Ivan Bilan
Ivan Bilan

Reputation: 2439

Applying a udf function in a distributed fashion in PySpark

Say I have a very basic Spark DataFrame that consists of a couple of columns, one of which contains a value that I want to modify.

|| value   || lang ||
| 3        |  en   |
| 4        |  ua   |

Say, I want to have a new column per specific class where I would add a float number to the given value (this is not much relevant to the final question though, in reality I do a prediction with sklearn there, but for simplicity let's assume we are adding stuff, the idea is I am modifying the value in some way). So given a dict classes={'1':2.0, '2':3.0} I would like to have a column for each class where I add the value from DF to the value of the class and then save it to a csv:

class_1.csv
|| value   || lang ||  my_class |  modified  ||
| 3        |  en   |     1      |     5.0    |  # this is 3+2.0
| 4        |  ua   |     1      |     6.0    |  # this is 4+2.0

class_2.csv
|| value   || lang ||  my_class |  modified  ||
| 3        |  en   |     2      |     6.0    |  # this is 3+3.0
| 4        |  ua   |     2      |     7.0    |  # this is 4+3.0

So far I have the following code that works and modifies the value for each defined class, but it is done with a for loop and I am looking for a more advanced optimization for it:

import pyspark
from pyspark import SparkConf, SparkContext
from pyspark.sql import functions as F
from pyspark.sql.types import FloatType
from pyspark.sql.functions import udf
from pyspark.sql.functions import lit

# create session and context
spark = pyspark.sql.SparkSession.builder.master("yarn").appName("SomeApp").getOrCreate()
conf = SparkConf().setAppName('Some_App').setMaster("local[*]")
sc = SparkContext.getOrCreate(conf)

my_df = spark.read.csv("some_file.csv")

# modify the value here
def do_stuff_to_column(value, separate_class):
    # do stuff to column, let's pretend we just add a specific value per specific class that is read from a dictionary
    class_dict = {'1':2.0, '2':3.0}  # would be loaded from somewhere
    return float(value+class_dict[separate_class])

 # iterate over each given class later
 class_dict = {'1':2.0, '2':3.0}   # in reality have more than 10 classes

 # create a udf function
 udf_modify = udf(do_stuff_to_column, FloatType())

 # loop over each class
 for my_class in class_dict:
    # create the column first with lit
    my_df2 = my_df.withColumn("my_class", lit(my_class))
    # modify using udf function
    my_df2 = my_df2.withColumn("modified", udf_modify("value","my_class"))
    # write to csv now
    my_df2.write.format("csv").save("class_"+my_class+".csv")

So the question is, is there a better/faster way of doing this then in a for loop?

Upvotes: 0

Views: 642

Answers (1)

akoeltringer
akoeltringer

Reputation: 1721

I would use some form of join, in this case crossJoin.

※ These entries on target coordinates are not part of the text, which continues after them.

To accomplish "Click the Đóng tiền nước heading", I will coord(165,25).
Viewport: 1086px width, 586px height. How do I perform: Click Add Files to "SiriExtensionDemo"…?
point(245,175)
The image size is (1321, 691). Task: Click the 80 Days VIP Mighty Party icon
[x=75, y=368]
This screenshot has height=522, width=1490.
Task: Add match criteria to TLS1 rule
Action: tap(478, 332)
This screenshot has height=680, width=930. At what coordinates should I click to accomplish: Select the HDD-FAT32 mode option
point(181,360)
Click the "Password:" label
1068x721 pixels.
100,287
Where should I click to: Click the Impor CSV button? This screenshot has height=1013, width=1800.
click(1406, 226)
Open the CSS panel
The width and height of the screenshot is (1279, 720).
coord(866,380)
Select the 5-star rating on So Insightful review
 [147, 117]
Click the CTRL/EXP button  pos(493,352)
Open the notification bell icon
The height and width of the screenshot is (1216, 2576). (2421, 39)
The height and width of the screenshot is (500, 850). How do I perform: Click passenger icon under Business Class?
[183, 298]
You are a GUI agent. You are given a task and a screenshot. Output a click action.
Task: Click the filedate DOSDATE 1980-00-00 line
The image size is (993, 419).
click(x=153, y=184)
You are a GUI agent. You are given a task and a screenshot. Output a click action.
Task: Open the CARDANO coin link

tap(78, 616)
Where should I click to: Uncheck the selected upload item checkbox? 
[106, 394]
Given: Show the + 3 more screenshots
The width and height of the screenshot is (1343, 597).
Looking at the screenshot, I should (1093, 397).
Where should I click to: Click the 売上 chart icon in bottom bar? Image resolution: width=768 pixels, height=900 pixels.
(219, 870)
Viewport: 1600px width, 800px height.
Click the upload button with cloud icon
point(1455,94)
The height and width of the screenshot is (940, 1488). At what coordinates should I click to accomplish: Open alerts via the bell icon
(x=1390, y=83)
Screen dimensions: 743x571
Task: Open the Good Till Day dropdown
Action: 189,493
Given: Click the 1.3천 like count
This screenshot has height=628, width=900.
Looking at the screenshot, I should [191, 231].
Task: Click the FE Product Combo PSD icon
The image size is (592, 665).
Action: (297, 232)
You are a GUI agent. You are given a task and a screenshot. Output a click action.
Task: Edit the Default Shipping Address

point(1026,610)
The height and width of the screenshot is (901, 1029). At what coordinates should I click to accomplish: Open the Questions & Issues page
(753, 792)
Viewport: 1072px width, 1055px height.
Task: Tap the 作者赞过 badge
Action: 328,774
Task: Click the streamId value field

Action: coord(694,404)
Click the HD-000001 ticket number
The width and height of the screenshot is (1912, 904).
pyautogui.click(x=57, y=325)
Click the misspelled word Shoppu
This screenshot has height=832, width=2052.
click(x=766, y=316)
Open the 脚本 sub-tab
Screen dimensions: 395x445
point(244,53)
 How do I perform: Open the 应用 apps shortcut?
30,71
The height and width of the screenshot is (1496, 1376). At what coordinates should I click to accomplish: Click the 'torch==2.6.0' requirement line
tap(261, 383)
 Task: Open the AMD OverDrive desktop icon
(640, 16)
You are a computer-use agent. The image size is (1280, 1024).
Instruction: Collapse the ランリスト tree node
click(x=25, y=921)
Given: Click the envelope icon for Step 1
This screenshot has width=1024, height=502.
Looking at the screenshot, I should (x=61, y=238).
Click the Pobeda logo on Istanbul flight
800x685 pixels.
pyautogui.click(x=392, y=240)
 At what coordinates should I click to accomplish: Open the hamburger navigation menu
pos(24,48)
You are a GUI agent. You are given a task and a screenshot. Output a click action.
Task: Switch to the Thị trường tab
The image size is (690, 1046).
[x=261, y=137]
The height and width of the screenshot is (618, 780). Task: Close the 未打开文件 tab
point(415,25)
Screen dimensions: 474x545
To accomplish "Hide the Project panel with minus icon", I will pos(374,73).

Here's a MWE:

from pyspark.sql import SparkSession
import pyspark.sql.functions as F
spark = SparkSession.builder.getOrCreate()
df = spark.createDataFrame([(3, 'en'), (4, 'ua')], ['value', 'lang'])
classes = spark.createDataFrame([(1, 2.), (2, 3.)], ['class_key', 'class_value'])
res = df.crossJoin(classes).withColumn('modified', F.col('value') + F.col('class_value'))
res.show()

For saving as separate CSV's I think there is no better way than to use a loop.